Development Commands

npm start                    # Start website dev server
npm run build                # Build all packages
npm run build:libs           # Build all libraries
npm run lint                 # ESLint with TypeScript strict rules
npm run zip -w @page-agent/ext # Zip the extension package

Architecture

Monorepo Structure

Simple monorepo solution: TypeScript references + Vite aliases. Update tsconfig and vite config when adding/removing packages.

packages/
├── core/                    # npm: "@page-agent/core" ⭐ Core agent logic (headless)
├── page-agent/              # npm: "page-agent" entry class (with UI + controller + demo builds)
├── website/                 # @page-agent/website (private)
├── llms/                    # @page-agent/llms
├── extension/               # Browser extension (WXT + React)
├── page-controller/         # @page-agent/page-controller
└── ui/                      # @page-agent/ui

workspaces in package.json must be in topological order.

Module Boundaries

  • Page Agent: Main entry with UI. Extends PageAgentCore and adds Panel. Imports from @page-agent/core, @page-agent/ui
  • Core: PageAgentCore without UI. Imports from @page-agent/llms, @page-agent/page-controller
  • LLMs: LLM client with MacroToolInput contract. No dependency on page-agent
  • UI: Panel and i18n. Decoupled from PageAgent via PanelAgentAdapter interface
  • Page Controller: DOM operations with optional visual feedback (SimulatorMask). No LLM dependency. Enable mask via enableMask: true config

PageController ↔ PageAgent Communication

All communication is async and isolated:

// PageAgent delegates DOM operations to PageController
await this.pageController.updateTree()
await this.pageController.clickElement(index)
await this.pageController.inputText(index, text)
await this.pageController.scroll({ down: true, numPages: 1 })

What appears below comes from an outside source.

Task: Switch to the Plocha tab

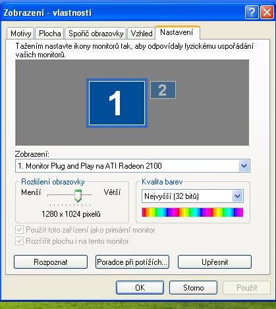Action: 49,34
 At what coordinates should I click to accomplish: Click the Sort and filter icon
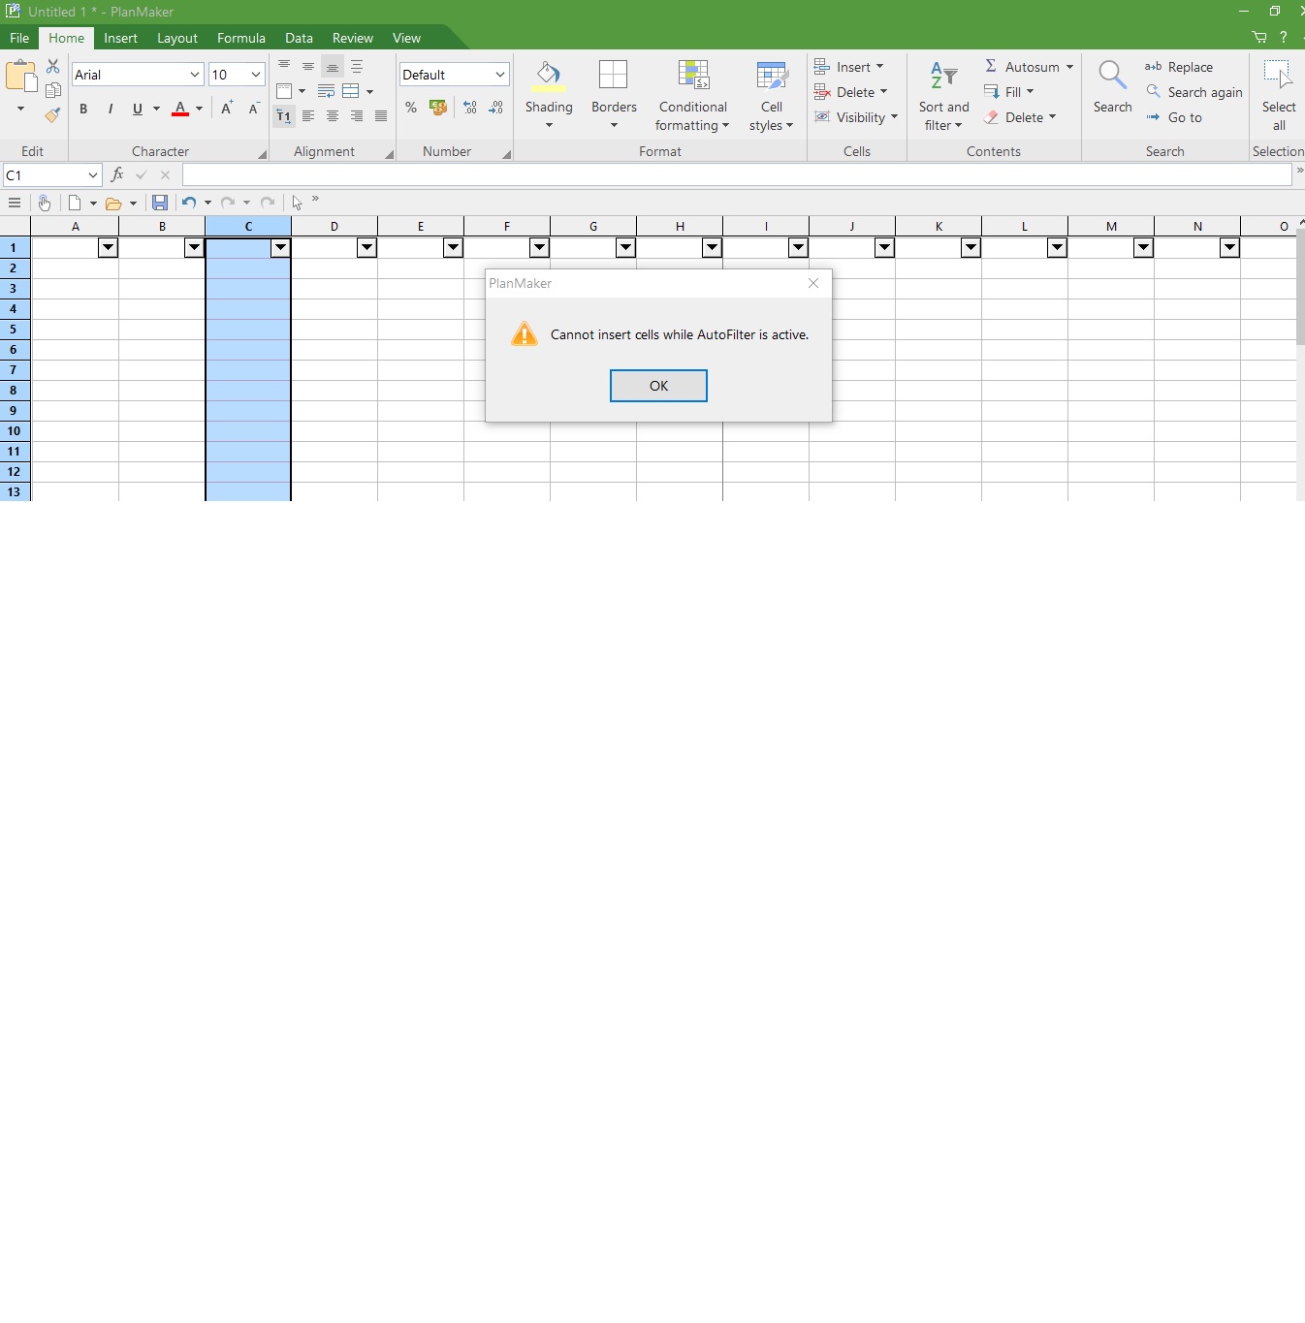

// PageController exposes state via async methods
const simplifiedHTML = await this.pageController.getSimplifiedHTML()
const pageInfo = await this.pageController.getPageInfo()

DOM Pipeline

  1. DOM Extraction: Live DOM → FlatDomTree via page-controller/src/dom/dom_tree/
  2. Dehydration: DOM tree → simplified text for LLM
  3. LLM Processing: AI returns action plans (page-agent)
  4. Indexed Operations: PageAgent calls PageController by element index

Key Files Reference

Page Agent (packages/page-agent/)

File Description
src/PageAgent.ts ⭐ Main class with UI, extends PageAgentCore
src/demo.ts IIFE demo entry (auto-init with demo API)

Core (packages/core/)

File Description
src/PageAgentCore.ts ⭐ Core agent class without UI
src/tools/ Tool definitions calling PageController
src/config/ Configuration types and constants
src/prompts/ System prompt templates

LLMs (packages/llms/)

File Description
src/index.ts ⭐ LLM class with retry logic
src/types.ts MacroToolInput, AgentBrain, LLMConfig
src/OpenAIClient.ts OpenAI-compatible client

Page Controller (packages/page-controller/)

File Description
src/PageController.ts ⭐ Main controller class with optional mask support
src/SimulatorMask.ts Visual overlay blocking user interaction during automation
src/actions.ts Element interactions (click, input, scroll)
src/dom/dom_tree/index.js Core DOM extraction engine

Adding New Features

New Agent Tool

  1. Implement in packages/core/src/tools/index.ts
  2. If tool needs DOM ops, add method to PageController first
  3. Tool calls this.pageController.methodName() for DOM interactions

New PageController Action

  1. Add implementation in packages/page-controller/src/actions.ts
  2. Expose via async method in PageController.ts
  3. Export from packages/page-controller/src/index.ts

Code Standards

  • Explicit typing for exported/public APIs
  • ESLint relaxes some unsafe rules for rapid iteration
  • Every change you make should not only implement the desired functionality but also improve the quality of the codebase
  • All code and comments must be in English.
  • Do not try to hide errors or risks. They are valuable feedbacks for developers and users. Make them visible and actionable.
  • Traceability and predictability is more important than success rate.